United States of America, Plaintiff - Appellee, v. Gerold Lee Wolff, Jr., Defendant - Appellant, 241 F.3d 1055 (8th Cir. 2001)Annotate this Case
Appeal from the United States District Court for the Southern District of Iowa.
Before LOKEN, HEANEY, and BYE, Circuit Judges.
In 1995, Gerold Wolff pleaded guilty to one count of possession with intent to distribute methamphetamine in violation of 21 U.S.C. 841(a) (1), and one count of using and carrying a firearm in violation of 18 U.S.C. 924(c). Wolff was sentenced to 212 months in prison, consistent with his plea agreement stipulation that he was responsible for more than 100 and less than 1000 grams of methamphetamine. The plea agreement waived Wolff's right to appeal but not his right to file a motion for post-conviction relief under 28 U.S.C. 2255.
In September 1999, Wolff filed a pro se petition under Rule 12(b) (2) of the Federal Rules of Criminal Procedure alleging that the district court had no jurisdiction to impose his sentence because the indictment did not allege the drug quantity he was accused of possessing with intent to distribute, and did not allege the sentencing provision in 21 U.S.C. 841(b) (1) applicable to that drug quantity. The district court1 advised that it would treat the petition as a 2255 motion. Wolff objected to the recharacterization of his petition, and the court then ordered that it would treat the petition as Wolff had requested. After the government responded, the court denied Wolff relief. Applying "section 2255 analysis," and relying on Eighth Circuit cases such as United States v. Olness, 9 F.3d 716, 717 (8th Cir. 1993), the court concluded that drug quantity is not an element of the 841(a) (1) offense. Therefore, neither drug quantity nor the appropriate subpart of 841(b) (1) need be alleged in the indictment. Wolff appealed, and because of the intervening decision in Apprendi v.
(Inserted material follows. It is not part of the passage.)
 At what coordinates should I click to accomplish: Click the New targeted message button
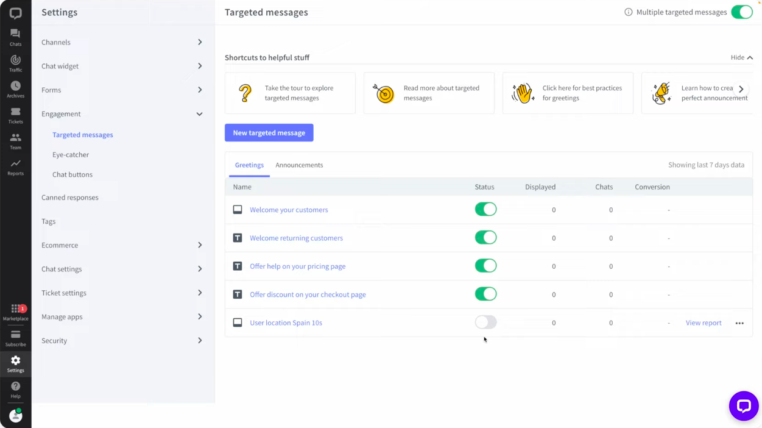coord(269,132)
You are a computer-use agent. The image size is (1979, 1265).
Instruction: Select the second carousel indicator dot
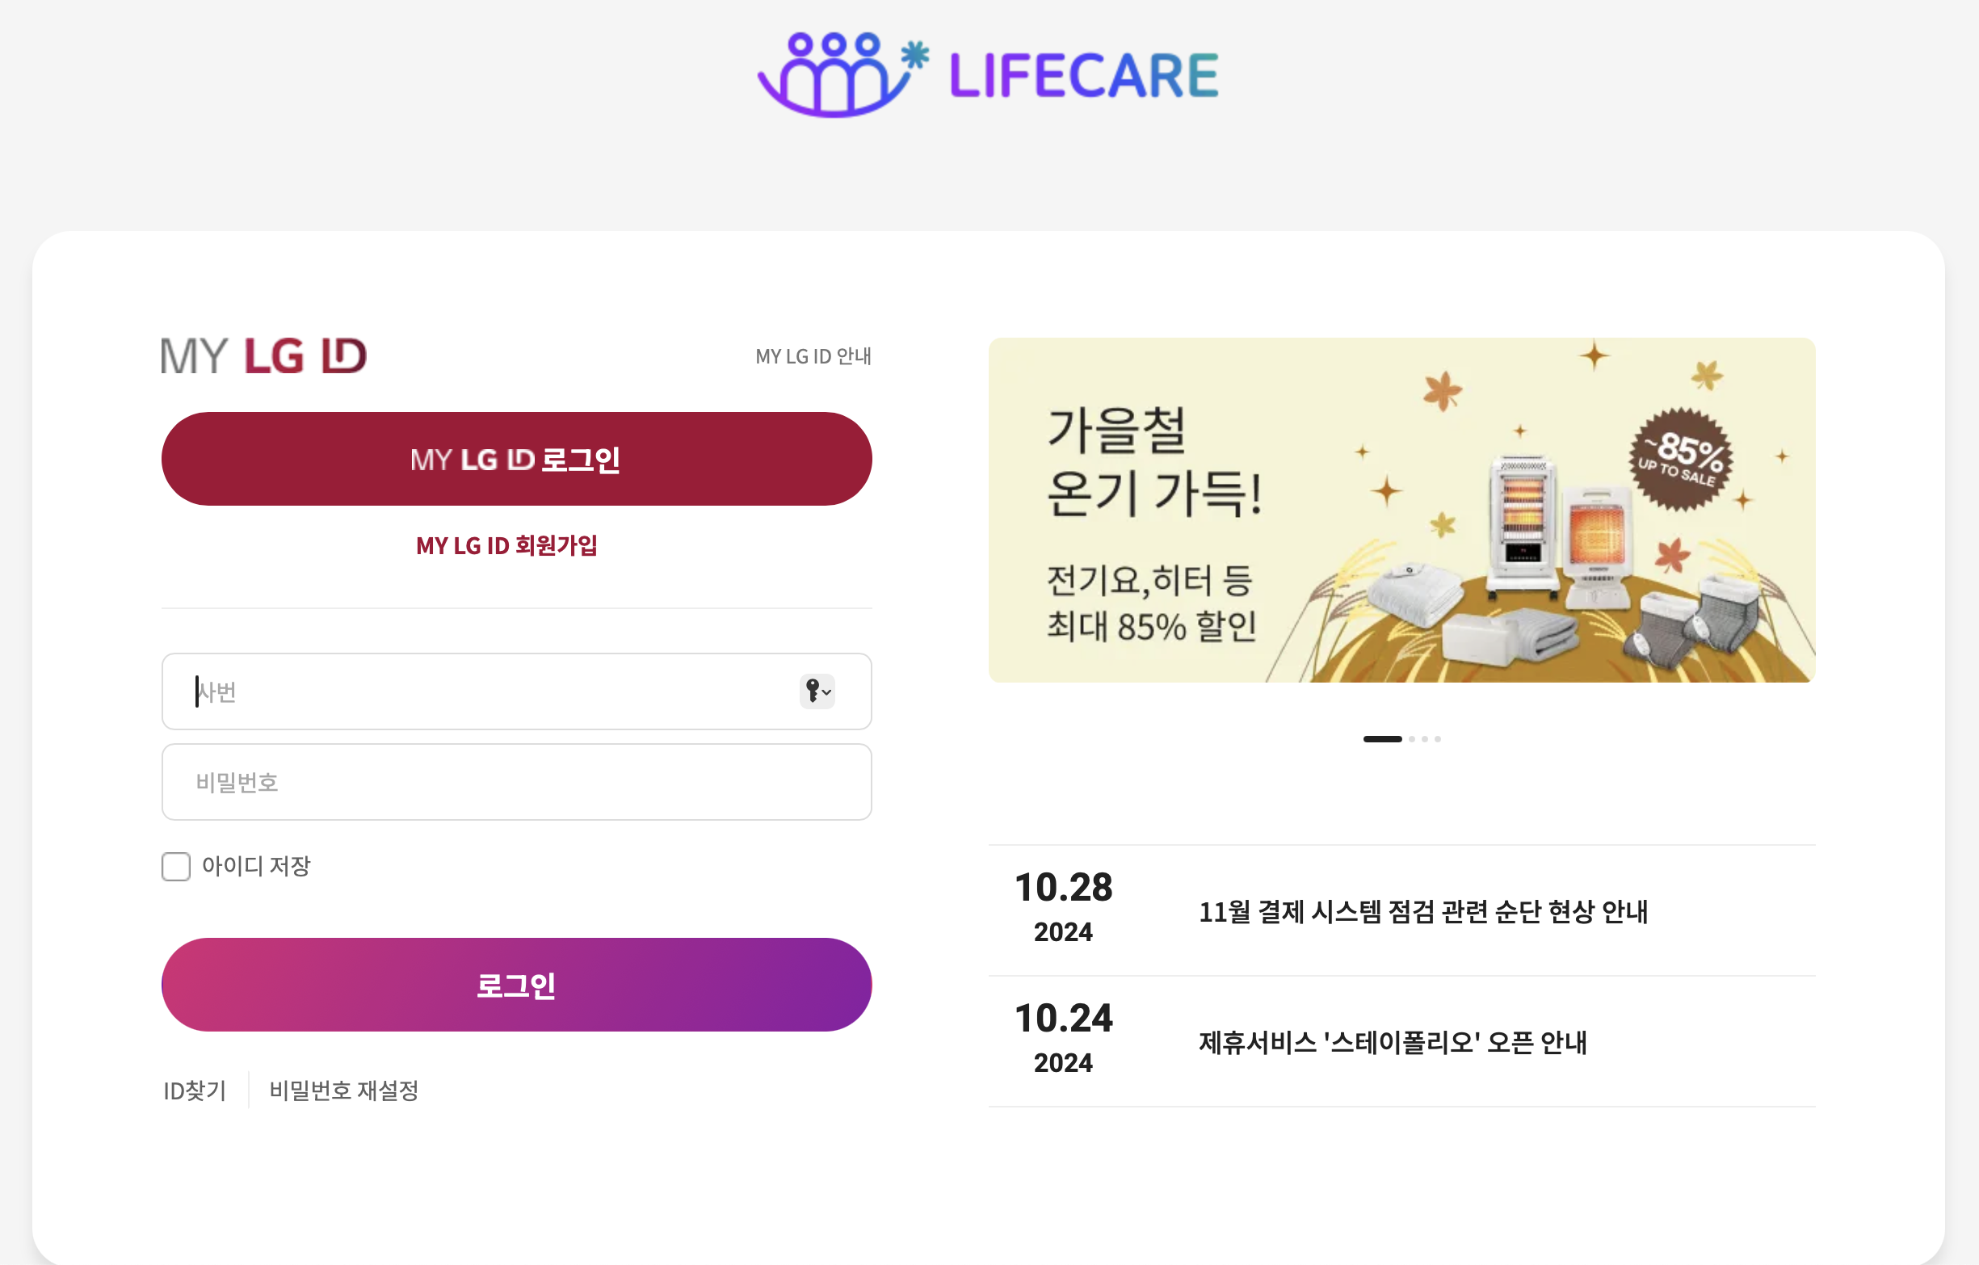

New Jersey, 120 S. Ct. 2348 (2000), we granted a certificate of appealability.
On appeal, Wolff first argues the district court erred in recharacterizing his Rule 12(b) (2) motion as a 2255 motion without giving him a chance to withdraw the motion. Wolff relies on Adams v. United States, 155 F.3d 582 (2d Cir. 1998), where the Second Circuit remanded in this situation out of concern that federal post-conviction petitioners may be forced into the stringent new limitations on successive 2255 motions2 by having their motions under other statutes and rules involuntarily recharacterized. We need not consider whether Adams should be followed by this court for two reasons. First, the district court did not recharacterize Wolff's motion; it simply denied Rule 12(b) (2) relief applying 2255 analysis. Second, Wolff is long. past the one-year statute of limitations for seeking 2255 relief, so we see no prejudice even if his petition were recharacterized.
On the merits, Wolff argues that a Rule 12(b) (2) motion challenging the district court's subject matter jurisdiction may be made at any time, including after final judgment, and that the court lacked jurisdiction because the indictment did not allege a violation of 21 U.S.C. 841(b). Rule 12(b) (2) provides that a challenge to the court's jurisdiction may be "noticed by the court at any time during the pendency of the proceedings." After final judgment was entered and Wolff did not file a direct appeal, the proceedings were no longer pending. See Carlson v. Hyundai Motor Co., 222 F.3d 1044, 1045 (8th Cir. 2000). Therefore, even if the district court's "section 2255 analysis" has been impacted by Apprendi (an issue we need not address), Rule 12(b) (2) relief is no longer available.
The order of the district court dated November 22, 1999, is affirmed.
HEANEY, Circuit Judge, concurring. I concur in the result.